On May 30th of this year I hung up my teaching hat. Next year, through some amazing circumstances that only God could orchestrate, I'll be able to work from home. It's an exciting change for us. A change we have been looking forward to and praying for. It's almost hard to believe it's really here and that it's actually happening.
That being said, there are some things about teaching that I will miss. I taught nine years. The last eight in the same school and classroom. I loved that room. Because I spent so much time there, it felt like home. I was comfortable there. It was familiar.
Better yet, it was a small piece of a larger, incredible puzzle. It was my little place in my school. When I moved to a small community outside of Houston, I didn't know anyone. I had no family and, after changing schools and towns, no local friends. It was lonely, but I loved teaching.

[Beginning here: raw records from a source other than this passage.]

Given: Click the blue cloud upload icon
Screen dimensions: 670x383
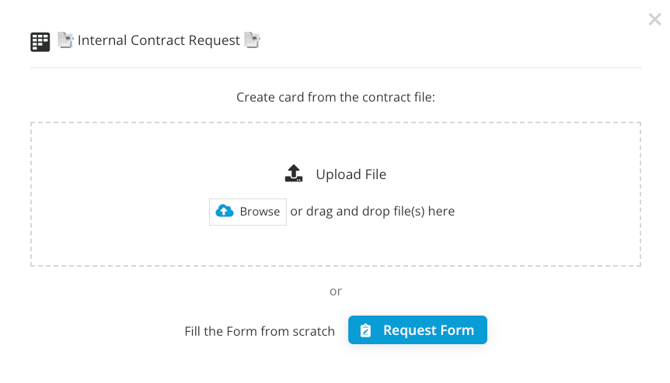Looking at the screenshot, I should [224, 211].
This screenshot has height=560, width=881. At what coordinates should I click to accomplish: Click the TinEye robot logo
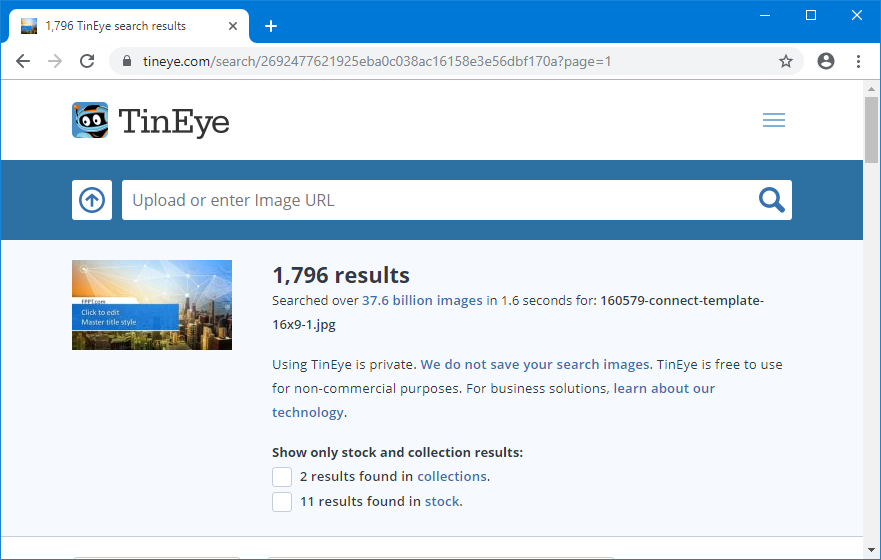90,120
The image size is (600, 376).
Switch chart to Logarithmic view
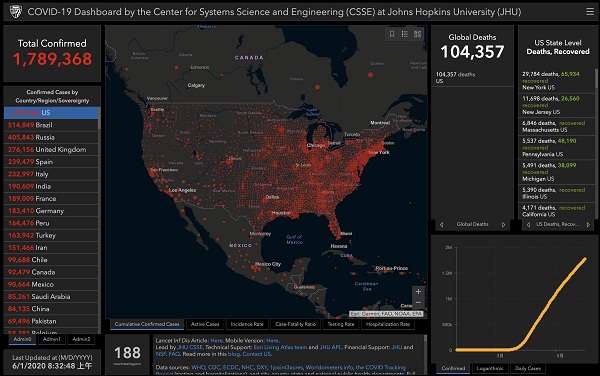coord(490,368)
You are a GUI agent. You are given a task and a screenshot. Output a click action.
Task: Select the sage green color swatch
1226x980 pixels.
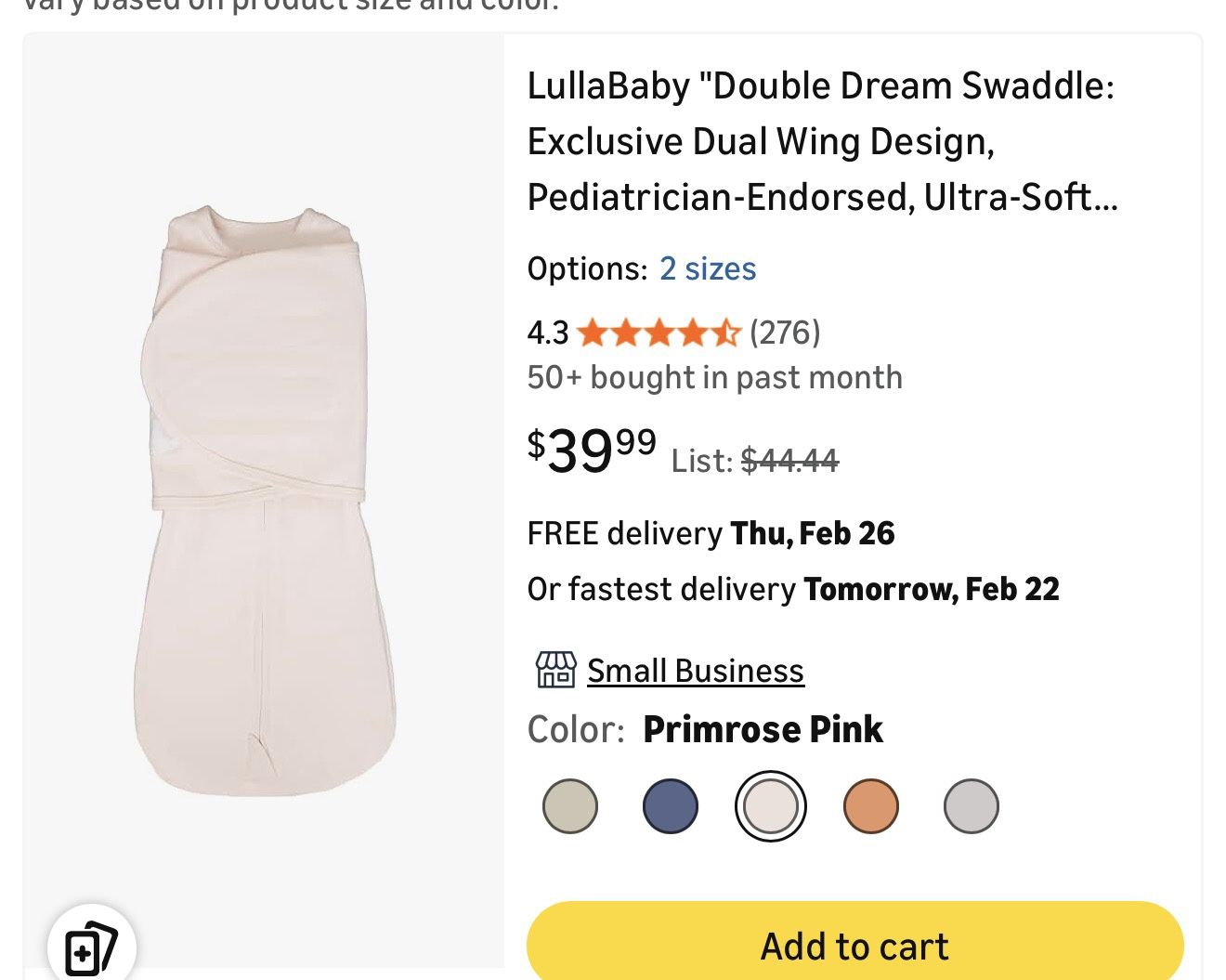point(569,805)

I spent the first part of the year just learning the ropes. The registrar (Hi, Debbie!) became my lifeline as I struggled to understand the online grade book, computer system, and layout of the school. I wouldn't have made it without her and she knows it!

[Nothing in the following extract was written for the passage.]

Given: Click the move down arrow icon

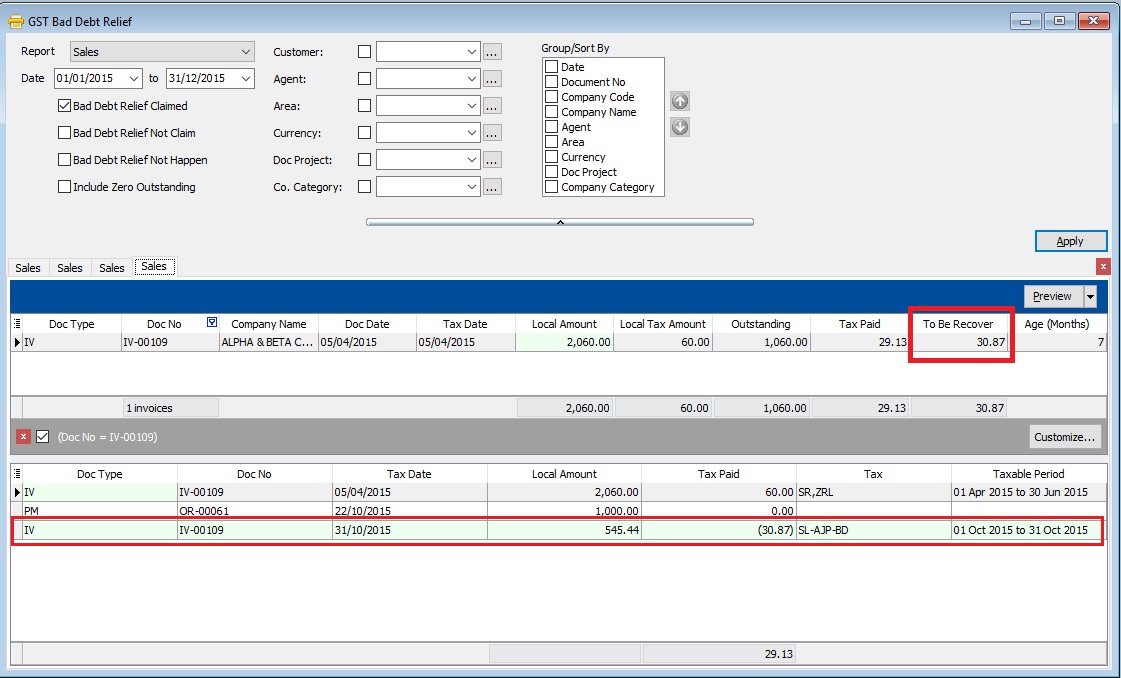Looking at the screenshot, I should 679,127.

Gradually I learned teacher's names and where their classrooms were. I was beginning to enjoy this new community and started making friends. Eight years later, those friends made it really hard to say goodbye.
No school is perfect and mine was no exception, but the people who put in their time there year after year, giving all they have to those kids each day, those people are what I will miss. The teachers I taught with and the staff that kept the place running, they have a special place in my heart - a place that makes me get all teary-eyed when I think about them, even now as I write about them.

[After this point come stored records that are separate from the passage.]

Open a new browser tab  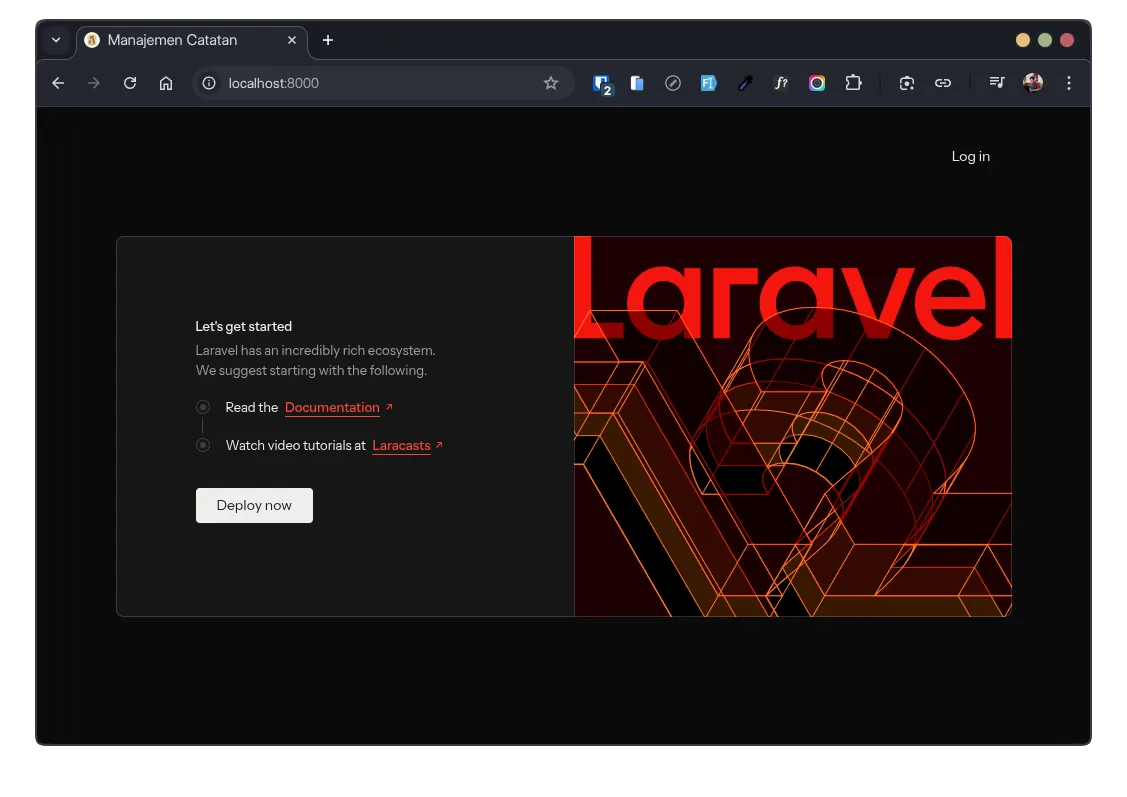pos(327,40)
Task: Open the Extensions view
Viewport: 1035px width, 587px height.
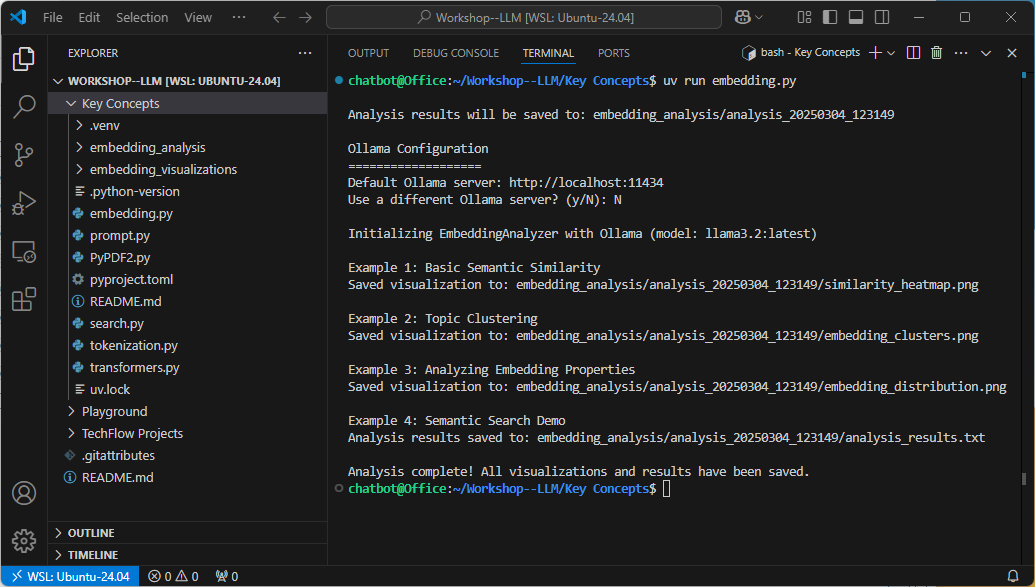Action: point(24,299)
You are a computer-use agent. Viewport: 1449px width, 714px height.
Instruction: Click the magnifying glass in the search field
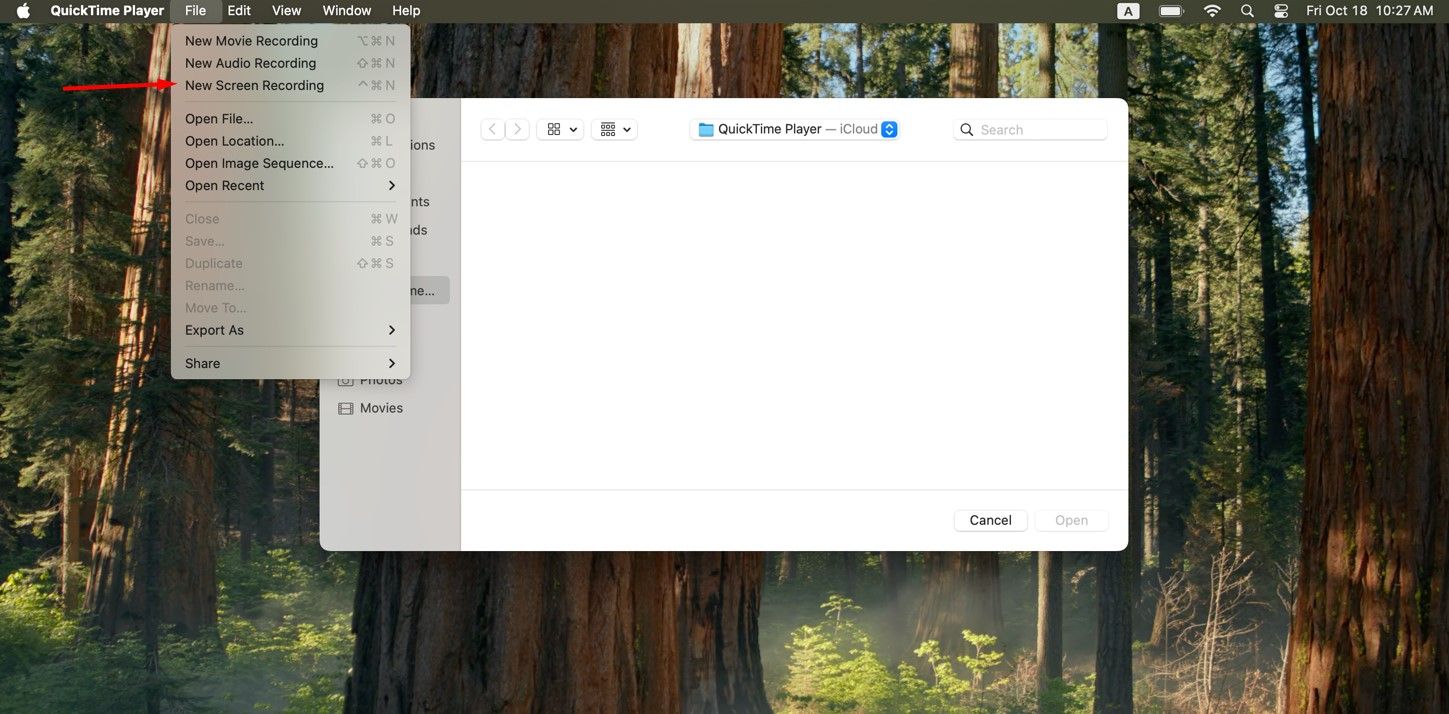point(966,129)
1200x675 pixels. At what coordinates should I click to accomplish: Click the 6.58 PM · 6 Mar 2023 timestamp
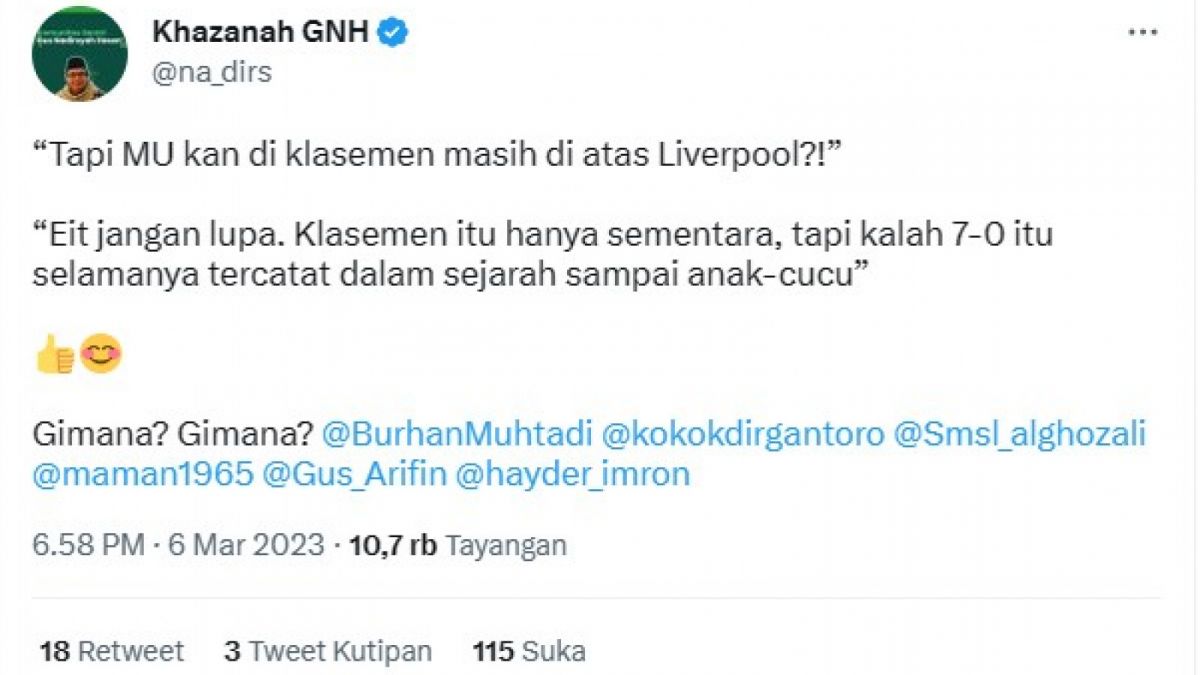178,545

Teaching has it's ups and downs. Somedays you feel like you could teach forever, you are energized and inspired. Other days you're not even sure you can make it through the next five minutes and start writing sub plans for the next day. It's a roller coaster of emotions and no two days look the same. Most of my days fell somewhere in the middle of awe-inspiring and contempt.
Not going back to the classroom is bittersweet. Yes, I'll miss the interaction with students and the planning, but what I'll really miss are all those people that surrounded me daily for the last eight years. The people who supported me through three adoptions, who didn't care that I didn't always fit in and loved me and my girls even on our worst days.
The girls and I are on a new adventure, but don't think for a second that we've forgotten how sweet all of you made the last one. We love you!